MENGEJAR CAHAYA

Wini Afiati
Chapter #21

SEBUAH RASA

Aula kampus, Grha Sanusi Hardjadinata.

Waktu dua tahun bergulir cepat. Hari ini Risa diwisuda. Ia berhasil menyelesaikan pendidikan akuntansinya.

Keluarga Arya Sudirja datang dari Jakarta dengan personil lengkap. Ayah, Bunda, Rain, Dea, Paul dan si lucu Tristan semua ikut menghadiri wisuda Risa. Walau yang boleh masuk ke dalam aula hanya tamu undangan yaitu kedua orang tua, kami tetap menanti dengan riang di luar aula. 

Tristan, anak Paul dan Dea kini berusia tiga setengah tahun, wajahnya mirip sekali Paul kecil. Putih bersih, ceria dan nggak bisa diam.

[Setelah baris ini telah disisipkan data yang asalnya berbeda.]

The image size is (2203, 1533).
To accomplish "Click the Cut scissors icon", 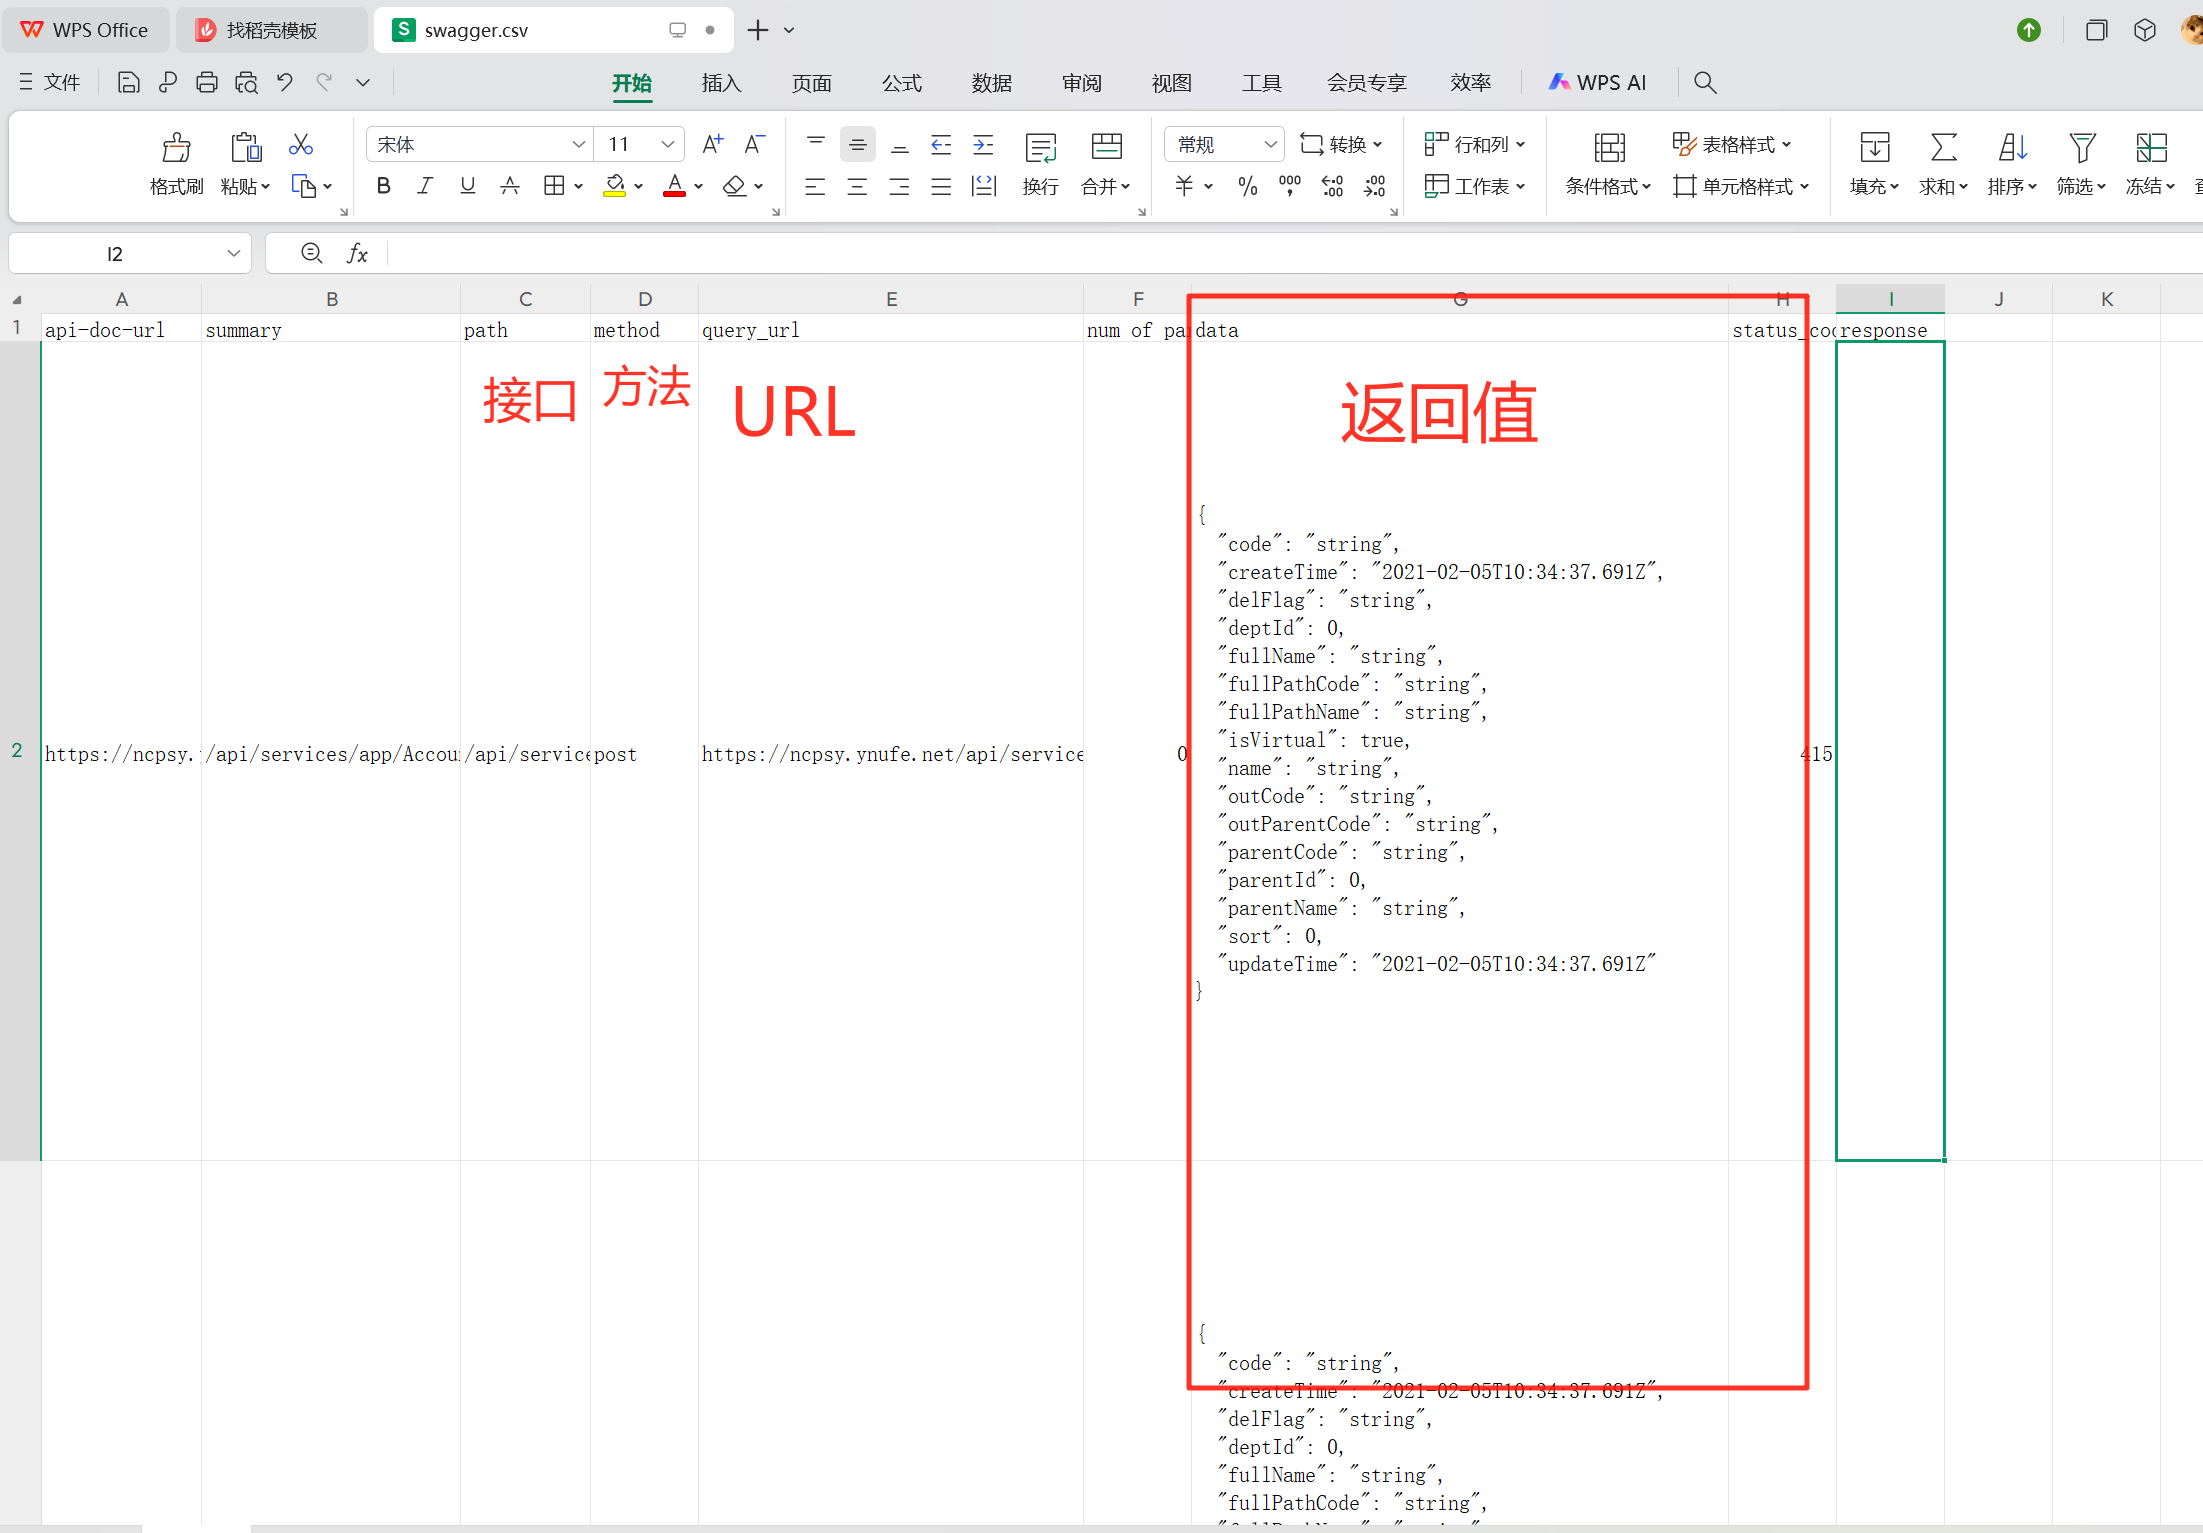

"Tris, diam dong, Mas Rain capek," seru Rain. Bocah berusia menjelang delapan tahun itu duduk mengelus-elus kedua kakinya di emperan aula. Mereka berdua tadi sibuk bermain kejar-kejaran. Rain dan Tristan lebih terlihat seperti kakak beradik, dibandingkan om dan keponakan.

Aku dan Paul asyik mengobrol tentang pekerjaan kami. Perjuangan Paul untuk bisa lulus kuliah memang luar biasa. Ia harus bersusah payah kuliah sambil bekerja. Alhamdulillah, tahun kemarin ia bisa juga lulus dari fakultas hukum. Beberapa bulan kemudian, ia diterima bekerja di sebuah firma hukum. Tempat Paul bekerja ini bergerak di bidang pelayanan yang menangani permasalahan-permasalahan hukum yang ada di perusahaan. Sejak kerja kantoran, Paul tidak lagi bekerja sebagai driver angkutan online

Selain membahas pekerjaan, Paul juga bercerita kalau ia sedang menabung untuk membeli rumah untuk keluarga kecilnya.

"Tinggal dengan orang tua kalian memang nyaman. Tetapi kalau begini terus, nggak bikin kami berdua dewasa dan hidup mandiri. Jadi gue dan Dea memutuskan untuk membeli rumah. Tak apa kecil, nanti kan bisa tumbuh," terangnya serius. Tristan yang tadi sibuk berlari, kini berhambur ke pelukan papanya.

"Papa!" teriaknya. Paul mengusap kepala putranya. Kulihat Dea sedang mengobrol dengan Rain. Dengan kameraku, sudah kuambil beberapa jepretan suasana wisuda Risa. Sebelum masuk aula, semua anggota keluarga sudah kuabadikan berfoto bersama Risa, sang wisudawati. 

Tak terasa sudah dua setengah jam, prosesi wisuda di dalam aula sepertinya sudah selesai. Beberapa menit kemudian muncul Risa, Ayah dan Bunda. Risa terlihat anggun dengan kebaya muslimahnya. Ia menghampiri kami.

"Ciye yang sudah wisuda," godaku. Risa hanya tertawa kecil.

Paul ikut menyelutuk, "Tinggal cari cowok deh, Ris." 

"Ih Kak Paul, Risa nggak mau pacaran," protesnya.

"Iya, cari cowok buat jadi suami, lah," ujar Paul lagi. Risa menatapku yang berdiri di depannya. Pandangan mata kami bersirobok. Tak seperti biasa, di mana aku akan memalingkan wajah. Kali ini aku membiarkannya. Baru kusadari, betapa indah mata adikku ini. Bola matanya hitam dengan bulu lentik menghiasi. Sesuatu berdetak cepat di dadaku. Seakan waktu berjalan lambat, hanya ada aku dan Risa. 

"Ris, yuk kita antri foto di booth," ujar Bunda. WalauWalau sudah membawa kamera sendiri, tetap saja Bunda ingin kami sekeluarga berfoto di booth foto yang disediakan kampus. Panggilam Bunda berhasil mengalihkan perhatian Risa. Ia pun mengikuti Bunda menuju booth foto. Aku menghela napas. Sial, bisa-bisanya aku khilaf. Aku terpesona kecantikan Risa.

Untuk mengusir debur di dada, aku mengalihkannya dengan sibuk mengutak-atik kamera. Aku tak menyadari ada sepasang mata yang sedari tadi mengamati tingkahku. 

"Ayo semuanya ikut foto bareng," perintah Bunda. Kami lalu berkumpul di booth foto dan menjalani sesi foto keluarga.